For the pork: Preheat the oven to 375 degrees F. Pull the pork loin out of the refrigerator 30 minutes before cooking.
In a small bowl, mix together the cocoa powder, coffee, salt, paprika and cinnamon. Season the pork well with the mixture, rubbing it in on all sides.
Heat a large skillet over medium heat. Add the oil and heat an additional 30 seconds. Add the pork and sear on all sides until deep golden brown, about 6 minutes. Remove the pork to a rimmed baking sheet, transfer to the oven and cook until the internal temperature reaches 135 degrees F on an instant-read thermometer, about 40 minutes. Allow to rest for 15 minutes.
For the benedict: Meanwhile, add the bacon to the skillet that the pork was cooked in and cook over medium heat until the bacon is crispy and the fat is rendered, about 4 minutes. Whisk in the flour until smooth and cook for a minute. Slowly add the coffee and chicken broth, whisking constantly so that no lumps form. Bring to a simmer and cook for 5 minutes. Whisk in the salt and 2 tablespoons of the butter to emulsify. Remove from the heat and keep warm.
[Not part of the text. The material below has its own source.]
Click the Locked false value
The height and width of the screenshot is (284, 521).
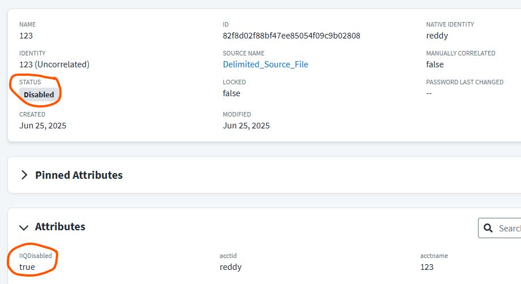pos(231,93)
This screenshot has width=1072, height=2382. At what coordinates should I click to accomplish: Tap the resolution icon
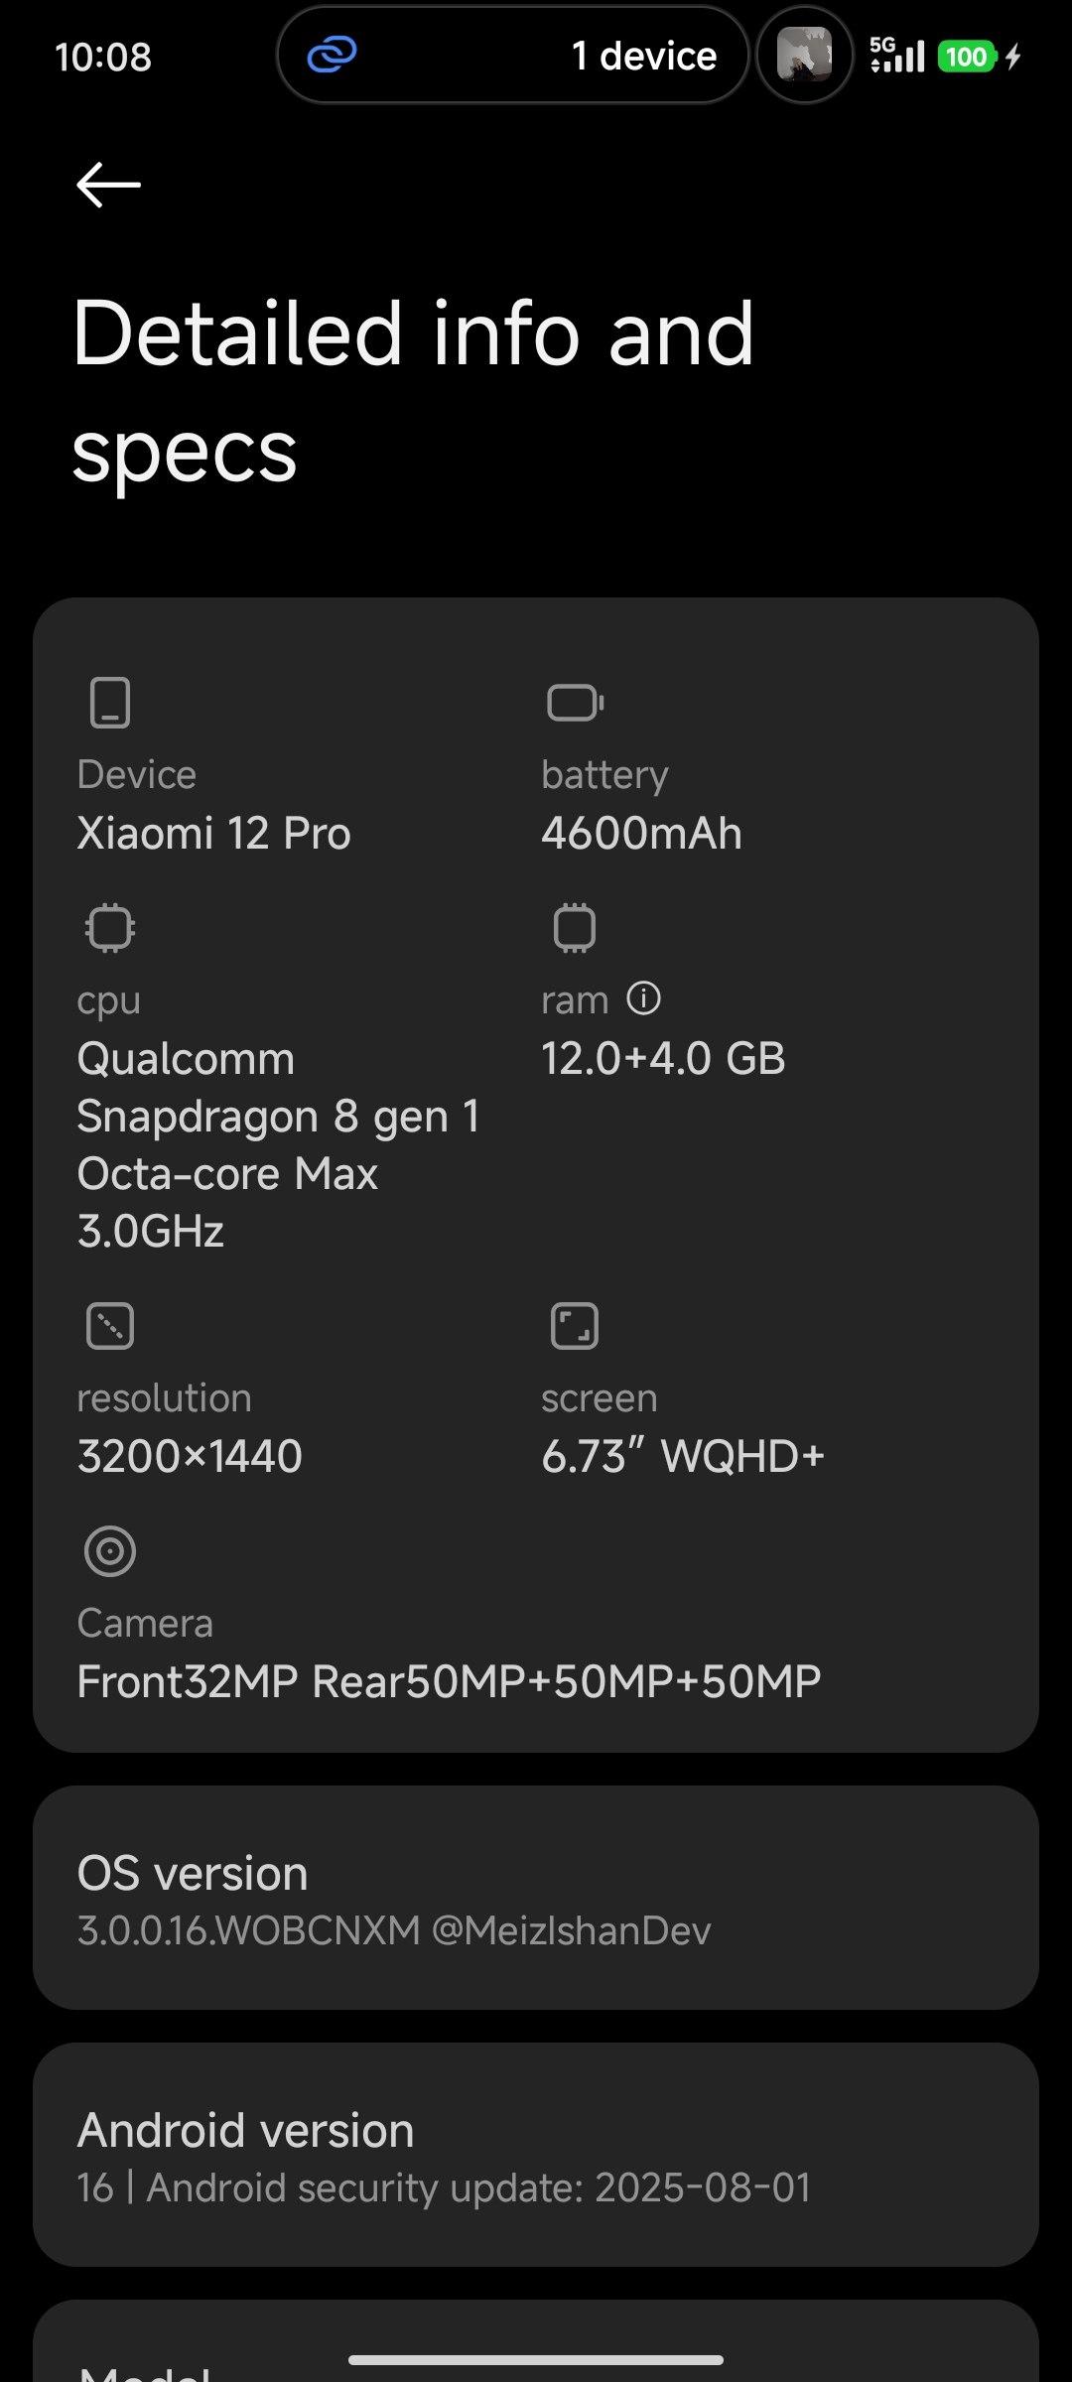(x=109, y=1326)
Heat a medium nonstick skillet over medium heat. Add 1 tablespoon butter and swirl to coat the bottom of the skillet. Break 2 eggs into the skillet and cook until the whites are just set, about 4 minutes. To assist in setting the whites, spoon some of the melted butter over the whites, avoiding the yolk so it stays runny. Remove to a baking sheet lined with parchment paper and continue with the remaining butter and eggs.
To assemble, place 1/4 cup arugula on each English muffin half. Thinly slice the pork and place 1 to 2 pieces on each muffin half. Spoon some of the gravy over the pork and top each muffin half with a fried egg. Serve warm.
To make sure the eggs are warm for serving, place the baking sheet with all the eggs in a the oven at 250 degrees F for 2 to 3 minutes. Continue with the assembly.